Para além de se preconizar um alargar do alcance geográfico tanto da «Lusofonia» como da CPLP, o que se vislumbra nessa declaração é que, efectivamente, tanto na configuração institucional da CPLP como no conceito de «Lusofonia» é a língua portuguesa, oficial ou materna, a categoria identitária/base principal, da qual se infere a identidade «lusófona». Tal como, por exemplo, nos casos da Organização Internacional da Francofonia – que tem por base a «Francofonia», e da Commonwealth – que tem como suporte a «Anglofonia», é o conceito de «Lusofonia» que está na base do surgimento da CPLP, não podendo haver confusão entre os dois já que o primeiro antecede e inspira o segundo.

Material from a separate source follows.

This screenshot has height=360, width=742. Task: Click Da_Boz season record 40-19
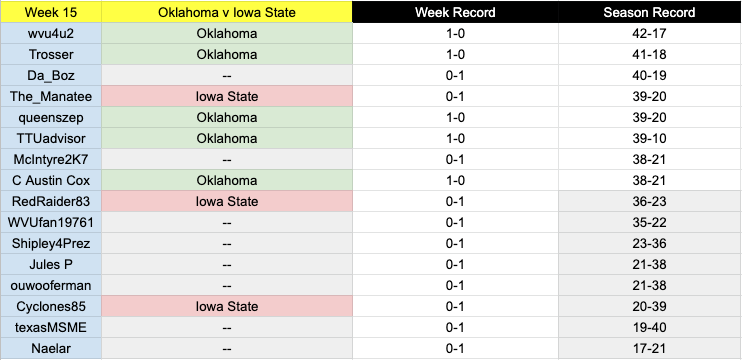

Situando-se no espaço dos países africanos de língua oficial portuguesa, o sócio-economista José Negrão, no campo da produção de conhecimentos, também se posiciona contra a dita tendência neo-colonial ao afirmar o seguinte:

[A] Língua é um factor de aglutinação na comunicação da nossa produção, mas ela não se pode constituir num denominador comum em matéria de filosofia das ciências sociais. Muitos dos que fazem parte dessa centena designada por PALOPeS [Países Africanos de Língua Oficial Portuguesa], nem sequer se identificam com essa designação, como dizia Machado da Graça, nunca ouvimos alguém dizer – eu sou palop! da mesma maneira que nunca ouvimos um português dizer que é PELOP (país europeu de língua oficial portuguesa) ou um brasileiro a dizer que é PLALOP (país latino americano de língua oficial portuguesa). Todavia, para os Cientistas Sociais Africanos (…), não se trata somente de uma questão de designação, trata-se, fundamentalmente, de uma estrutura de pensamento e, consequentemente, de produção de conhecimento que não assente, exclusivamente, na estrutura linguística conceptual do Português, muito embora seja através dessa língua que se expresse. A estrutura de pensamento de muitos de nós, quando não feita nas línguas maternas é por elas fortemente influenciada, o que, obviamente, tem implicações na forma como se produz conhecimento. São línguas cuja aprendizagem não passa pela cristalização da escrita e, portanto, transportam consigo uma dinâmica analítica que pertence ao mundo da retórica, ao universo das interacções dialécticas, à dimensão a-lógica (não confundir com ilógica) da construção das premissas antes da formulação das inferências do domínio do pensamento lógico-dedutivo (Negrão; 2004: 1-3).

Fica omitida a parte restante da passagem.